歐陽雨軒警覺地揚聲向外問︰「怎麼回事?」
外面的舟子回答,「有幾條大船攔住了我們的去路。」
趙蝶衣憂心忡忡,「該不會是父皇的人馬吧?」
他沉吟一陣,又問︰「對方船頭有人嗎?
「有幾個女子,挺漂亮的樣子。」舟子回答。
趙蝶衣又不解了,「父皇不會派什麼女子來追我的,難道對方搞錯目標了?」
「沒錯。」歐陽雨軒長身而起,走到船舷之上,朗聲笑道︰「是追雲宮的逐月宮主嗎?在下歐陽雨軒有禮了。」
對面的一條大船上,有個侍女打扮的人回應,「歐陽少俠,我們宮主有事找你,煩你過船一敘。」
逐月宮主?依稀記得在哪里听過這個名字,她恍然問想起來了,歐陽雨軒曾說這附近都是追雲宮的地盤,又說他曾婉言謝絕逐月宮主的求愛,難道冤家路窄,那個逐月宮主又和他對上了?
「喂,要不要我陪你過去?」她站在他身後低聲詢問。
他回頭一笑,「妳以為擺出公主的架子,人家就能賣妳三分面子嗎?以妳那三腳貓都比不了的身手,人家小小一根手指頭就能把妳推到水里去。
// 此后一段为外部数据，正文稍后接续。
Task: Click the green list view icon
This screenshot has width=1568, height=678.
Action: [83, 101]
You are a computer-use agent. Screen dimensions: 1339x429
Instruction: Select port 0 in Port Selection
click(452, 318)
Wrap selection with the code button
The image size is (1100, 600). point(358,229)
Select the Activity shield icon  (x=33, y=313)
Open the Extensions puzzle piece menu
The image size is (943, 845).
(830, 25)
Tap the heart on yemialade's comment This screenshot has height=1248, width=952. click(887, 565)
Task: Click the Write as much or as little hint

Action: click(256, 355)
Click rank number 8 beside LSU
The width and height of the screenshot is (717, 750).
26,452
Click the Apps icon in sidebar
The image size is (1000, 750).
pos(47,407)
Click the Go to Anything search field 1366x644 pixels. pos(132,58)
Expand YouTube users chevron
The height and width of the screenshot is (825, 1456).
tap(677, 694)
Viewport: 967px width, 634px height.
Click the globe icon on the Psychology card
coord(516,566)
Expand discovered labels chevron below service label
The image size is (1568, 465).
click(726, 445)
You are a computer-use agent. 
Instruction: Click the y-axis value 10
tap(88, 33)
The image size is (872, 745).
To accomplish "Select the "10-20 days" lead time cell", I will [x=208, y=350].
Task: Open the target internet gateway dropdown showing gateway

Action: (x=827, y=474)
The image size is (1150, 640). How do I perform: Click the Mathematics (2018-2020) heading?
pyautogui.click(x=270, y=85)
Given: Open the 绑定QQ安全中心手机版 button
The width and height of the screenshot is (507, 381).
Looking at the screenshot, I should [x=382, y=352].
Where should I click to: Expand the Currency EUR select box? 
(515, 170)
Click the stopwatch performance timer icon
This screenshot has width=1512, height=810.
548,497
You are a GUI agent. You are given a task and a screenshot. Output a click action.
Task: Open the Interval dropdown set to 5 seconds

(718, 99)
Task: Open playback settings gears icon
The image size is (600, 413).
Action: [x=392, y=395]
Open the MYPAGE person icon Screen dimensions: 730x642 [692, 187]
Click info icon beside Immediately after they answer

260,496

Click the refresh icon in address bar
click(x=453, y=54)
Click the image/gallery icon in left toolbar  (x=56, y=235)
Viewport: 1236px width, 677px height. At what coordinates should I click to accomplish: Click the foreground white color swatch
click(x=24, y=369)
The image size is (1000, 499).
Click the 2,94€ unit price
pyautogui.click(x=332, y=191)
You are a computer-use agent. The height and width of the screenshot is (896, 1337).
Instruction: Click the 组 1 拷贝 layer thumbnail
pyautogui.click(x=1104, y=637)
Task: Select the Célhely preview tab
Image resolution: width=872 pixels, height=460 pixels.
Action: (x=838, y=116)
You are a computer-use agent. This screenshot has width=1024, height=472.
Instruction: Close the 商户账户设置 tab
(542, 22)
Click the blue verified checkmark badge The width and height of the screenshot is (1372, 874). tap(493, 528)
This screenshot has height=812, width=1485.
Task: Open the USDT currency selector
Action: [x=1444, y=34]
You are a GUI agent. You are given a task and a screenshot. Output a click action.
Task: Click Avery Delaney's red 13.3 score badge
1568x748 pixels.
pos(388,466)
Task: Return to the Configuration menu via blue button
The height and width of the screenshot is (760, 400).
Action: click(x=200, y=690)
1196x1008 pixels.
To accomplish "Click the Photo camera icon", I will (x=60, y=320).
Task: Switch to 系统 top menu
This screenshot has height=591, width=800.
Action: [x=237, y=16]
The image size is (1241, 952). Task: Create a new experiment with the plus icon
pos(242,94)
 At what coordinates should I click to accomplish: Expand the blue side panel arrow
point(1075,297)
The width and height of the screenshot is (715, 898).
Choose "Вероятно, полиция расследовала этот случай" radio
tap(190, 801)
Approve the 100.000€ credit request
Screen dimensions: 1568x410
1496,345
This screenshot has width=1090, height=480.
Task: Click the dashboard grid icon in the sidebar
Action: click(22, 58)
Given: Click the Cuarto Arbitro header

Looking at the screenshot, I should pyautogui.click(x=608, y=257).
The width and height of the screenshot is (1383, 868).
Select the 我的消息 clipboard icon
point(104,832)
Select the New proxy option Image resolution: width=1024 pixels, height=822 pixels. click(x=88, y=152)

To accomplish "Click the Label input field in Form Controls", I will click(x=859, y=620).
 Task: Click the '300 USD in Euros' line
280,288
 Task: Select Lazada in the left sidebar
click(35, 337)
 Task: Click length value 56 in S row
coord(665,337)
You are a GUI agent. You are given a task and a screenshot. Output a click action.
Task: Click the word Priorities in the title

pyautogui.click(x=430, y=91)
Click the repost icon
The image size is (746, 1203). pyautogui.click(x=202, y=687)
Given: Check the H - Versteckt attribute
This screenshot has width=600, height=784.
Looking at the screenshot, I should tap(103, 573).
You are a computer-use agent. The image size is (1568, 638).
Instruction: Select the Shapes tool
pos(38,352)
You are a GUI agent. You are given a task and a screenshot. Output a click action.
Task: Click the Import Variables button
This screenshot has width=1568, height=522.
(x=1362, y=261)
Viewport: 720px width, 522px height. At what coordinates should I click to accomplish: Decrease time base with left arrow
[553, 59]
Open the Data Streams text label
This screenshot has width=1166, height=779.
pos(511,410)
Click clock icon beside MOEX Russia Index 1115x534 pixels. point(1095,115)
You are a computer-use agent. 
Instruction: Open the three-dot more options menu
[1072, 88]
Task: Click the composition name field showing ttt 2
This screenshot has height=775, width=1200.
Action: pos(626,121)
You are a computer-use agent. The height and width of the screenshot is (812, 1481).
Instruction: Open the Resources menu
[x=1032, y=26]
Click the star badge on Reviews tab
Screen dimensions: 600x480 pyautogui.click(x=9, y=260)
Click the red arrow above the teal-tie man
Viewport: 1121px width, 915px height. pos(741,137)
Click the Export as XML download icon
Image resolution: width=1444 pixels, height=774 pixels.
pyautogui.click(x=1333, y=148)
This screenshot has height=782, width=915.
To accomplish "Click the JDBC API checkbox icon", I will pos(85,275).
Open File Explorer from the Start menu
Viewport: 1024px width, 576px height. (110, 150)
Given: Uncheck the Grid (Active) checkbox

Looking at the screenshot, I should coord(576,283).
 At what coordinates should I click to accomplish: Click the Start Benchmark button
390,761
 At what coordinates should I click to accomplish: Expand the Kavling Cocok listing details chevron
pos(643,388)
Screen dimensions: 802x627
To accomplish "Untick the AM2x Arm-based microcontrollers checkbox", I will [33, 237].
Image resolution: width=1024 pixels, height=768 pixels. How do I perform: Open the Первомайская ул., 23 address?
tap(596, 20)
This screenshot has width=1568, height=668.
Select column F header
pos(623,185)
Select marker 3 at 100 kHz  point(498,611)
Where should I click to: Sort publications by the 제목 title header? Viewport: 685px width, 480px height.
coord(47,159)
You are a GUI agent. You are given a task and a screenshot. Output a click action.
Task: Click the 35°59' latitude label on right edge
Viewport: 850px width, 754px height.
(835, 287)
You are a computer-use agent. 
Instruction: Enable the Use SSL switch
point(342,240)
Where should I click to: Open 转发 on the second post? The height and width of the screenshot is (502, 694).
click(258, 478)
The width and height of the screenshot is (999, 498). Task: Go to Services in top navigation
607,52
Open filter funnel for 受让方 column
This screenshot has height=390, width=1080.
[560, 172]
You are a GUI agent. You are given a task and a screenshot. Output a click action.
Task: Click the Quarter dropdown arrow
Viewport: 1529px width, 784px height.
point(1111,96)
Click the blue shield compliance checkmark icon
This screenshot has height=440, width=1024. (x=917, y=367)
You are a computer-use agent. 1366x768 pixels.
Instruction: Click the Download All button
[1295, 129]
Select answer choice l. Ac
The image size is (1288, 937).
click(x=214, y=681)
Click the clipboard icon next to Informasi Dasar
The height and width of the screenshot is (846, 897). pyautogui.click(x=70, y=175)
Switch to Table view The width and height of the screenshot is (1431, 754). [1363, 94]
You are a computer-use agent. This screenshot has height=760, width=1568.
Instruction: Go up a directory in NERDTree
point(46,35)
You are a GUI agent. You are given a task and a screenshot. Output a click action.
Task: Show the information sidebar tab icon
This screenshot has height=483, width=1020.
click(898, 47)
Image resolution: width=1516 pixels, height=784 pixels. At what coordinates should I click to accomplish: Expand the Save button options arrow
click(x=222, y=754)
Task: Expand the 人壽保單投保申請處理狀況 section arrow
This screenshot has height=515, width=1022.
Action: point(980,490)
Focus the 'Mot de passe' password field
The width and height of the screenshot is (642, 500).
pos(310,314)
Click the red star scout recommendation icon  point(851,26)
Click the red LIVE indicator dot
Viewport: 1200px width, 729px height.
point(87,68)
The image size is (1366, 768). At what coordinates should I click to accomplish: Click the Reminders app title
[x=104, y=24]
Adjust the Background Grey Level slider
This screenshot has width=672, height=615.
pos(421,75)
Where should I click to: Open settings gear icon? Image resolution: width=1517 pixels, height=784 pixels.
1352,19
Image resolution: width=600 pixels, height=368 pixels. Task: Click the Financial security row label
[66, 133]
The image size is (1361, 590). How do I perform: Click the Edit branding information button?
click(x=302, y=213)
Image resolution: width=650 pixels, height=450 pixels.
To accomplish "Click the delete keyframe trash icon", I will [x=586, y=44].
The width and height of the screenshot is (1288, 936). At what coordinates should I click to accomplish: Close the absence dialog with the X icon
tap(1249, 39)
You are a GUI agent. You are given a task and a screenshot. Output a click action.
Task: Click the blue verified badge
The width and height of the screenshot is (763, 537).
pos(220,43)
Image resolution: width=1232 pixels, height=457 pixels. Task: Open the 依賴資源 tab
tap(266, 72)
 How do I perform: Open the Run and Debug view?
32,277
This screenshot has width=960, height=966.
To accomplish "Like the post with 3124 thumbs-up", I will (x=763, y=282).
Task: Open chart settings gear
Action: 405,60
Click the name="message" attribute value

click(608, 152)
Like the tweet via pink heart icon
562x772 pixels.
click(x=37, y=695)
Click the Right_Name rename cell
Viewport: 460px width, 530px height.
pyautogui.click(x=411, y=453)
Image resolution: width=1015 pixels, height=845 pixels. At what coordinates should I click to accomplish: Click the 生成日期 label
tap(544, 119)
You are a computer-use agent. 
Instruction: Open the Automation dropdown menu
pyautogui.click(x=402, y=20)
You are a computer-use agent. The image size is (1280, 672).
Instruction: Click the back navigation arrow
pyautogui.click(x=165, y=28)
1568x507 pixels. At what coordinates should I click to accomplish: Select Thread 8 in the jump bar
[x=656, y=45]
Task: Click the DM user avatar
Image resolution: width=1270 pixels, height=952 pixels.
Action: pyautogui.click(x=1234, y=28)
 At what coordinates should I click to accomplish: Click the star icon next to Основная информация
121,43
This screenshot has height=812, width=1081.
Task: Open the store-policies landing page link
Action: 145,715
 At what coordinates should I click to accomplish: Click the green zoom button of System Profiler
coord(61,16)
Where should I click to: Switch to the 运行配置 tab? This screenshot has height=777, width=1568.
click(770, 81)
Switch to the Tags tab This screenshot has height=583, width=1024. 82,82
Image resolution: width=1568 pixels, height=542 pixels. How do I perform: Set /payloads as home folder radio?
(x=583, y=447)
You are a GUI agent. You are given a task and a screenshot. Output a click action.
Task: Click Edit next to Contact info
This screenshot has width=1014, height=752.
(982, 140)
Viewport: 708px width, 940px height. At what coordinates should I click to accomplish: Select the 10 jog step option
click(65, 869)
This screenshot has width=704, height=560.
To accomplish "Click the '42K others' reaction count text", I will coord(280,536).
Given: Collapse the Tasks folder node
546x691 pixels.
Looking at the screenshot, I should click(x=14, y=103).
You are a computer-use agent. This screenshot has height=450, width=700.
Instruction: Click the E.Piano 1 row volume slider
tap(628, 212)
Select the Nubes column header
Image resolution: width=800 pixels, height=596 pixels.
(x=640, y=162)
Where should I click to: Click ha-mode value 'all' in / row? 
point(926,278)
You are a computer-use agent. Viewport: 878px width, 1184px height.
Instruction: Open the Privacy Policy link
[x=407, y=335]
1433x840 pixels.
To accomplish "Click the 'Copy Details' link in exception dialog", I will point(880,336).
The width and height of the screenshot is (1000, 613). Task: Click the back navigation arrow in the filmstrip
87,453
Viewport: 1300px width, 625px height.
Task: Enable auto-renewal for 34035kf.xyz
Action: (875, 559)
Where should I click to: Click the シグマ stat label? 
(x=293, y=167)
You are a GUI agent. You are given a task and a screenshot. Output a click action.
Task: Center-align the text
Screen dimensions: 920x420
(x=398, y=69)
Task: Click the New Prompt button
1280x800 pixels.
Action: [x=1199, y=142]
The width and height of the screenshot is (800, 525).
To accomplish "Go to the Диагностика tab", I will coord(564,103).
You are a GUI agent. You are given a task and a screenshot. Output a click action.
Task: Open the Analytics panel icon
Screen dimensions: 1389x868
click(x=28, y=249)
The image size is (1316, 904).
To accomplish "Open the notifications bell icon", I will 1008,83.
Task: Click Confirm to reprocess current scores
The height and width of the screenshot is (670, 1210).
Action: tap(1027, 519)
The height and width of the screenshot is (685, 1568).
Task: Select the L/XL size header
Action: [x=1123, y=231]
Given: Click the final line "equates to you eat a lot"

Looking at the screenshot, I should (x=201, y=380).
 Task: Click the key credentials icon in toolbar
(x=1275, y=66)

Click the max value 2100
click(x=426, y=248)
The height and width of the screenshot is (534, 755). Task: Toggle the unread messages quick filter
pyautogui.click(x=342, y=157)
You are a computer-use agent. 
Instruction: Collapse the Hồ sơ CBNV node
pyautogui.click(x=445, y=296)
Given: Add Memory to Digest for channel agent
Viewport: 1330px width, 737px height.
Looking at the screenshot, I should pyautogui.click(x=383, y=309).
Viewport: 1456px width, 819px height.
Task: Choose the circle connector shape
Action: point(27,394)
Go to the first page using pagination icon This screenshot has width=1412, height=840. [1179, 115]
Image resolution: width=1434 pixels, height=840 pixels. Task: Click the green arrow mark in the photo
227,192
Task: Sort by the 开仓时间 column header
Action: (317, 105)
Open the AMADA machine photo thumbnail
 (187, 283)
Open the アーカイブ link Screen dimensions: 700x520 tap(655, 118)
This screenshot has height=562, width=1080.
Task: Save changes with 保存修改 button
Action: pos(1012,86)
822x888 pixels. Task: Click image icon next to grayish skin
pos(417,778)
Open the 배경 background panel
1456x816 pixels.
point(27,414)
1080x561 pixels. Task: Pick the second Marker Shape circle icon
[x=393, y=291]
」
「有那麼厲害嗎?」趙蝶衣撇撇嘴,「听著倒像個魔女,看來我更要跟你過去了。」
「為什麼?」換作歐陽雨軒不解了。
趙蝶衣哼笑道︰「若是那女人把你綁架了,或是把你害死了,誰帶我回房州?」
「有妳在,難道就能保我平安嗎?」他低聲問,一手忽然摟住她的縴腰。
「做什麼?你放肆!」她的臉在瞬間就成了天邊的晚霞,但是一雙小手非但沒有推開他,反而拽緊了他的腰帶,「你要是敢把我摔到水上,我可饒不了你!」她又惡狠狠地補充了一句。
歐陽雨軒縱聲長笑,震得水面上波光閃爍,對面船上的侍女也面露異色。
突然間,他身形如電,帶著趙蝶衣在水面幾下輕點,轉眼已經落到了她們所在的船板上。
「請問宮主何在?」歐陽雨軒欠身拱手,優雅如昔,笑容中魅惑力十足,看得那侍女都不自覺地低下頭,不敢再看他一眼。
「宮主在內等候,但是這位姑娘請留步。」
「這位姑娘是我的朋友,當然要與我共進退了,否則在下也只有退回去。」他雖然語調輕柔,但是口氣堅決。
船艙內傳來一個嬌柔的聲音,「無妨,既然是歐陽少俠的朋友,本宮也想結交一下,請進吧。」
趙蝶衣哼聲道︰「我還沒說『本宮』,她倒先把公主的架子端起來了,真是可笑。」
「還未見面就對上了?」歐陽雨軒打趣著,一手挑開竹簾,慢步走了進去。
趙蝶衣也趕快跟進,好奇這位曾對他鐘情的女子到底是怎樣的威勢,誰知一眼看過去,不禁大為失望。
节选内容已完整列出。